In order to facilitate direct I/O transfer from storage to GPUs without involving the CPU, VMware vSAN Express Storage Architecture will provide performance-optimized NVMe storage and enable GPUDirect® storage via RDMA.
To further facilitate the execution of multi-GPU models without inter-GPU bottlenecks, vSphere has been deeply integrated with NVIDIA’s NVSwitchTM technology.
Time to Value and Rapid Deployment are Made Possible by the vSphere Deep Learning VM Images and Image Repository, which provide a solid turnkey solution image with pre-installed frameworks and performance-optimized libraries.
Included in NVIDIA AI Enterprise, the platform’s operating system, is the NVIDIA NeMo cloud-native framework, which facilitates the creation, personalization, and remote deployment of generative AI models by businesses of any size. NeMo provides businesses with a simple, inexpensive, and quick solution to implement generative AI by combining customisation frameworks, guardrail toolkits, data curation tools, and pretrained models.
TensorRT for Large Language Models (TRT-LLM) speeds and improves inference performance on the most recent LLMs on NVIDIA GPUs, therefore NeMo relies on it when implementing generative AI in production.

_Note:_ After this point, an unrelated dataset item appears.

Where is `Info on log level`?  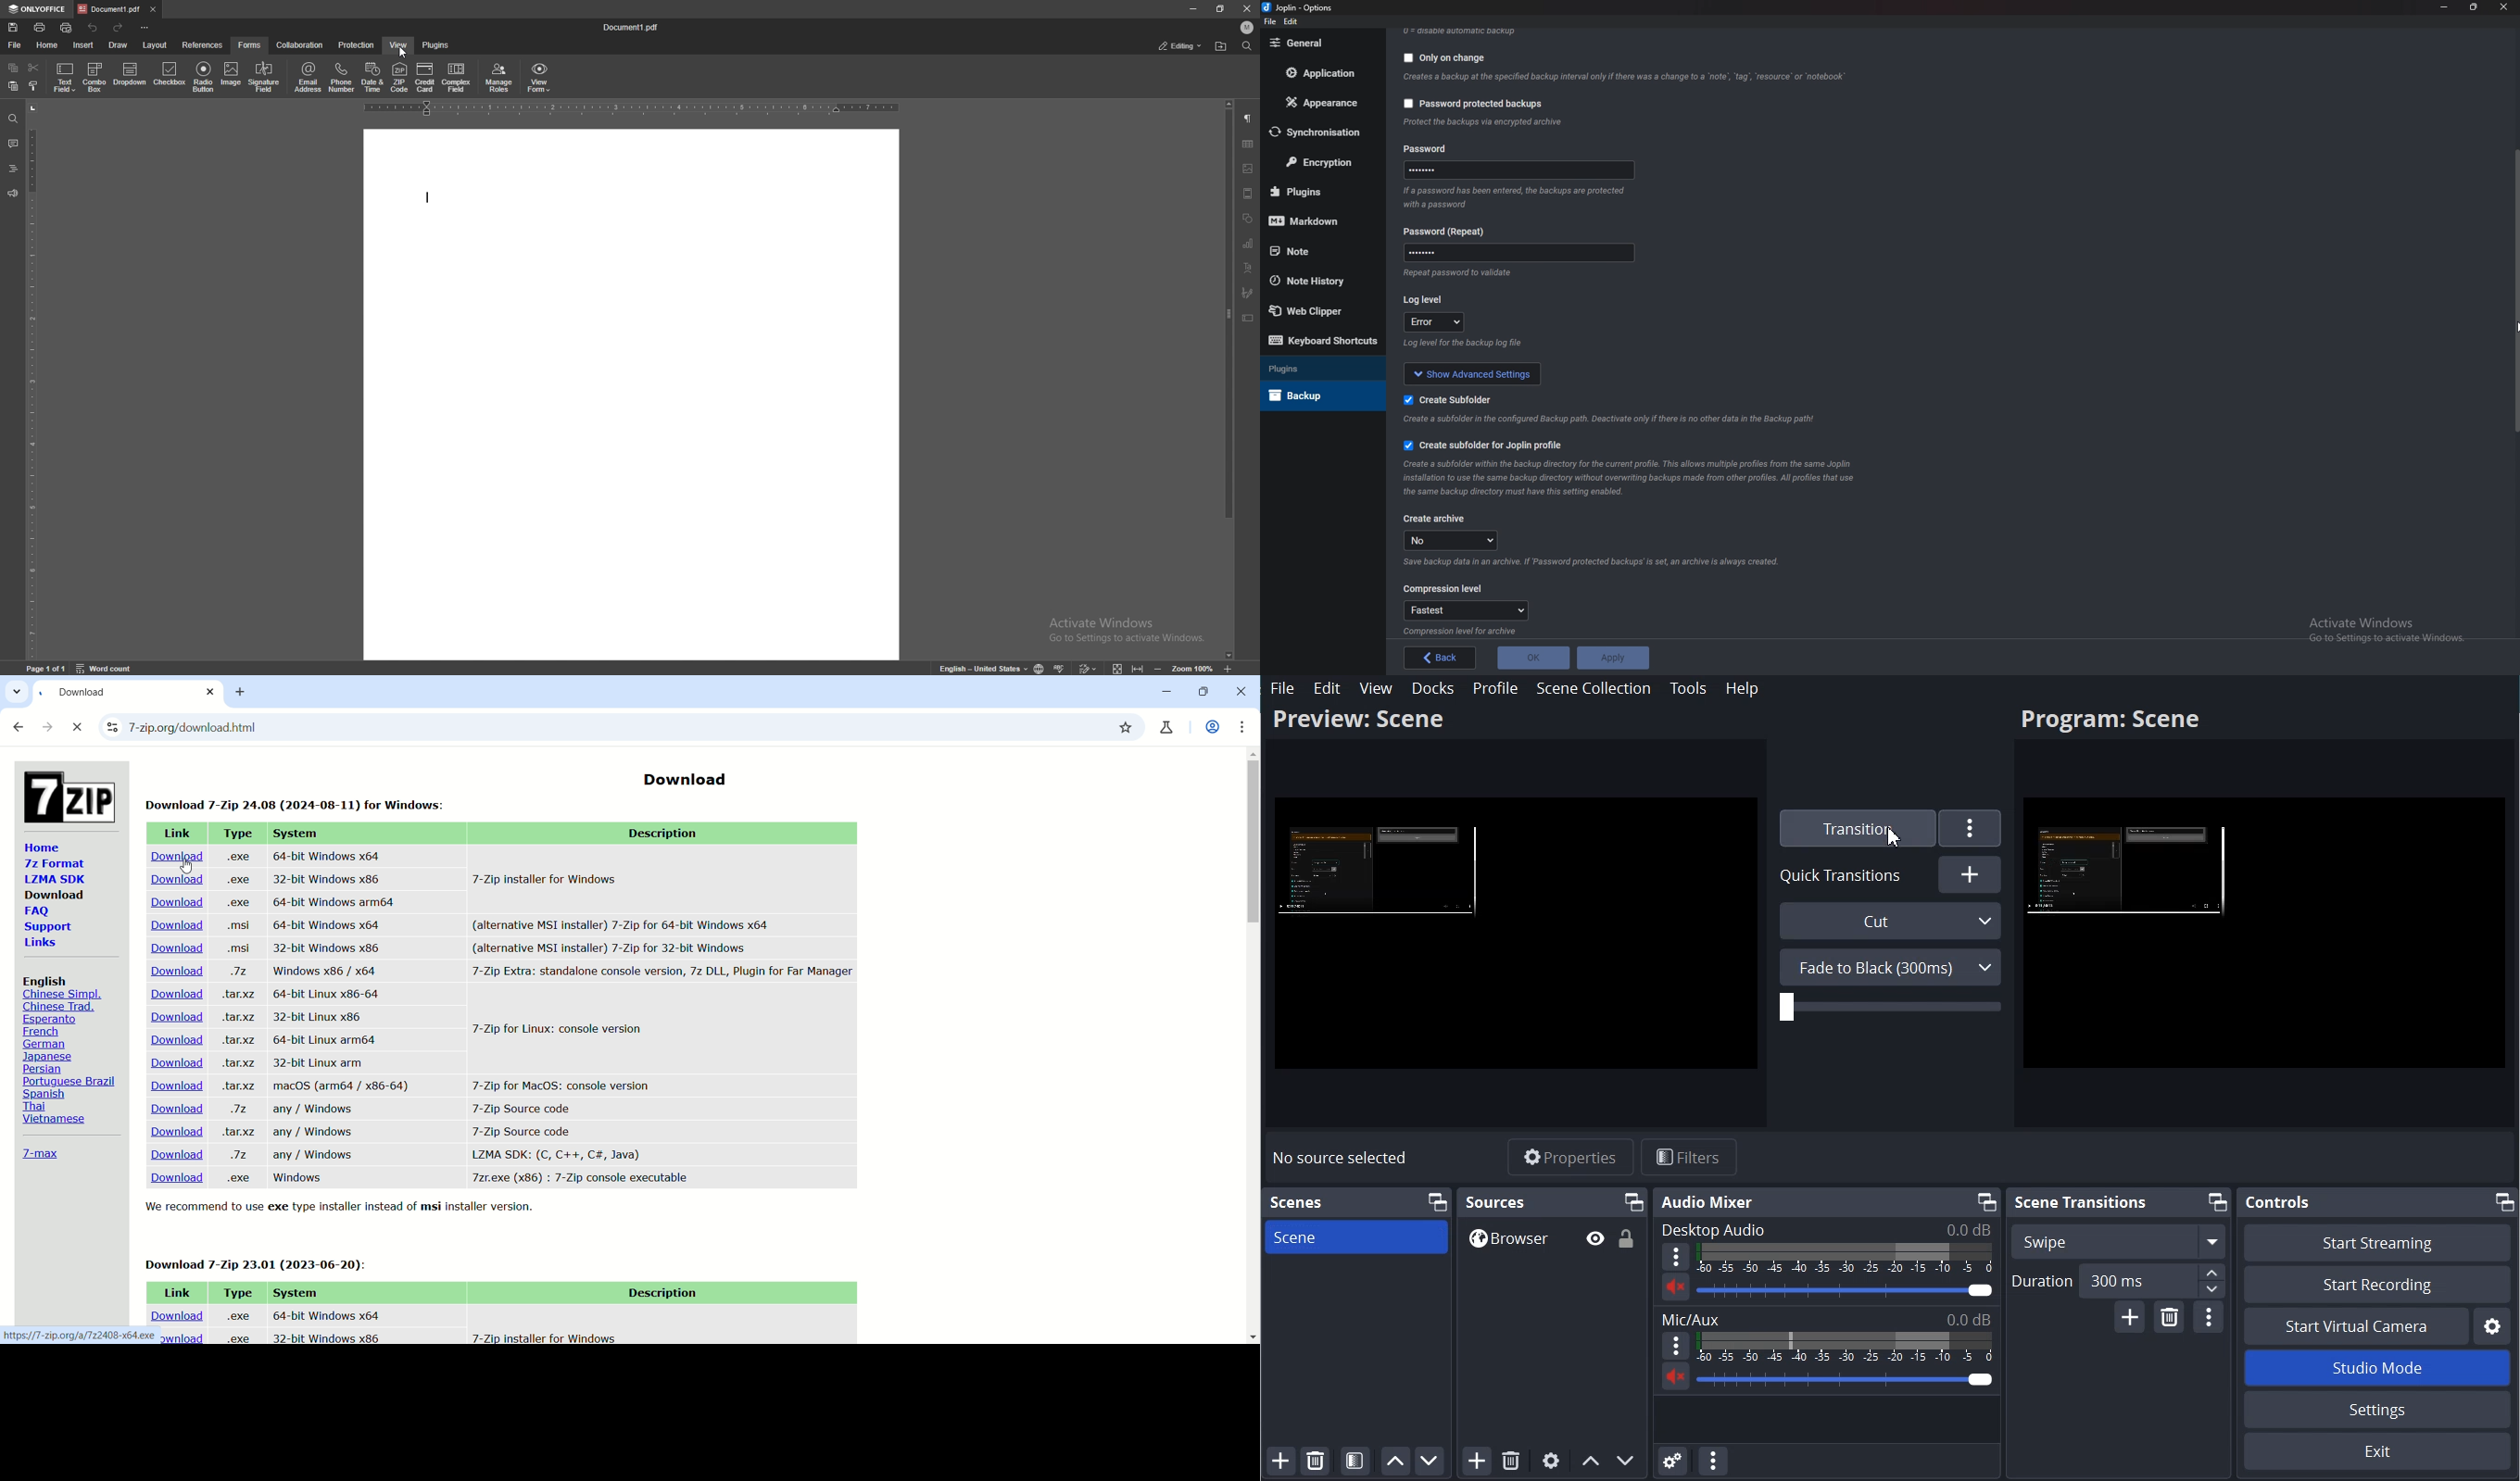 Info on log level is located at coordinates (1461, 346).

Businesses will be able to use their own data in conjunction with NeMo and VMware’s hybrid cloud architecture to create and operate their own generative AI models.
At VMware Explore 2023, NVIDIA and VMware will showcase how corporate developers can leverage the NVIDIA AI Workbench to remotely configure and deploy production-grade generative AI in VMware systems using community models like Llama 2 from Hugging Face. The VMware Private AI Foundation has widespread ecosystem support. Dell Technologies, HPE, and Lenovo will be among the first to offer systems that supercharge enterprise LLM customization and inference workloads with NVIDIA L40S GPUs, NVIDIA BlueField®-3 DPUs, and NVIDIA ConnectX®-7 SmartNICs, all of which are supported by the NVIDIA VMware Private AI Foundation with NVIDIA.
When compared to the NVIDIA A100 Tensor Core GPU, the NVIDIA L40S GPU delivers up to 1.2x faster generative AI inference performance and up to 1.7x faster training performance.
Accelerating, offloading, and isolating the massive computing load of cloud-native AI services like virtualization, networking, storage, and security is made possible by NVIDIA BlueField-3 DPUs.
Some of the most demanding AI workloads in the world will benefit greatly from the intelligent, accelerated networking provided by NVIDIA ConnectX-7 SmartNICs in the data center.
VMware and NVIDIA’s 10-year cooperation continues with the launch of the VMware Private AI Foundation. Through their collaborative engineering efforts, VMware’s cloud infrastructure is now capable of running NVIDIA AI Enterprise at bare-metal levels of performance. In addition, VMware Cloud Foundation’s resource management and infrastructure flexibility are a win-win for both companies’ respective clients.